_EXERCISE DATA_:
• • •

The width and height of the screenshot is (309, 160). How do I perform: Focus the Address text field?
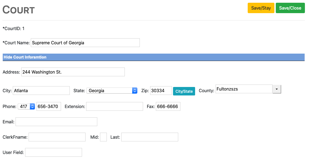point(73,72)
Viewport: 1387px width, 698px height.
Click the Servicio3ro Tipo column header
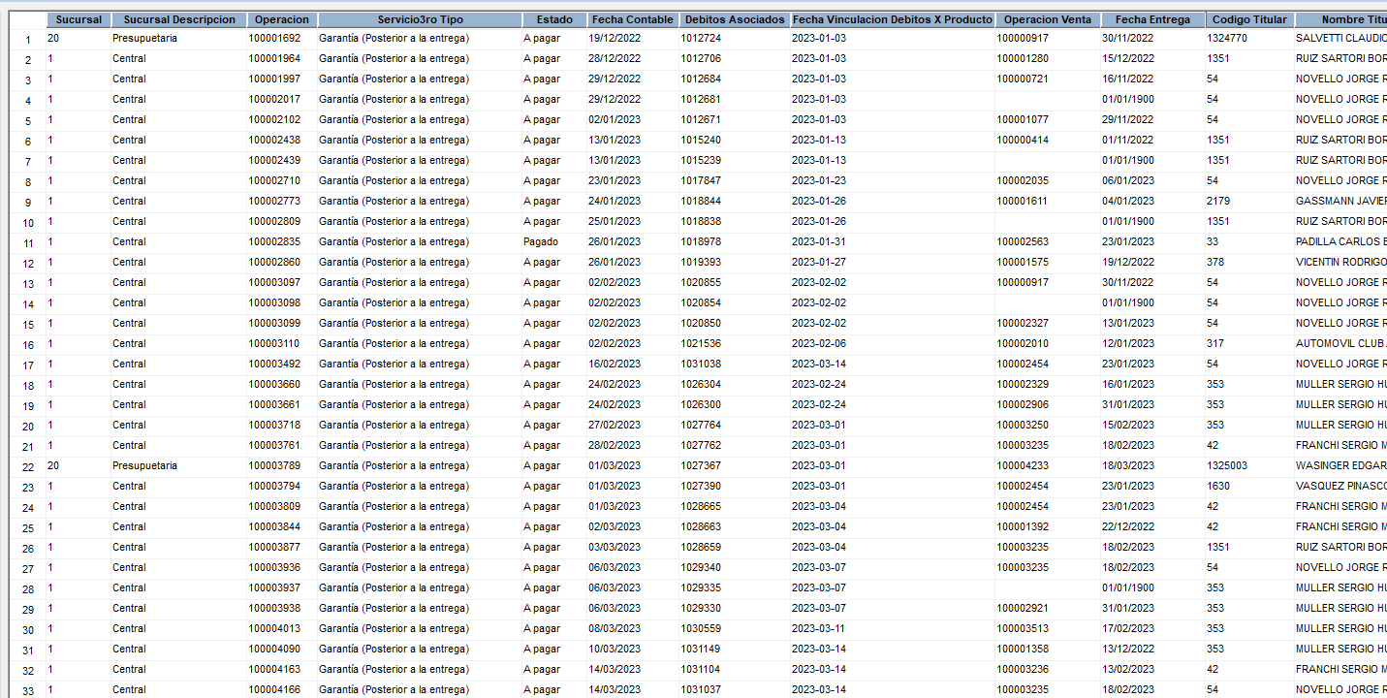point(420,19)
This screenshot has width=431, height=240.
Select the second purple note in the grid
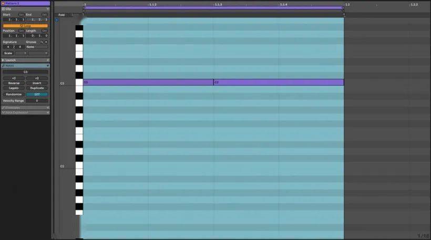tap(278, 82)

• • •

_TASK_: Nothing but the lines from the one containing "This screenshot has width=431, height=240." through the end of the listing should be printed, each exactly as it appears and without pictures.

_ANSWER AREA_:
This screenshot has width=431, height=240.
Select the second purple note in the grid
tap(278, 82)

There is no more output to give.